Below are the records. Restate word for word every line from the one that contains "The Walker (85, 783)" through the final line, both included.

*Records drawn from a dataset*.

____________________

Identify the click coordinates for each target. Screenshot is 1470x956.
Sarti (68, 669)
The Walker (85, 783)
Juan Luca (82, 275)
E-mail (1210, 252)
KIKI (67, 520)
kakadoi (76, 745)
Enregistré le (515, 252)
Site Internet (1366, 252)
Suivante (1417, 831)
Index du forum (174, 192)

____________________

*Worked solution*.
The Walker (85, 783)
Juan Luca (82, 275)
E-mail (1210, 252)
KIKI (67, 520)
kakadoi (76, 745)
Enregistré le (515, 252)
Site Internet (1366, 252)
Suivante (1417, 831)
Index du forum (174, 192)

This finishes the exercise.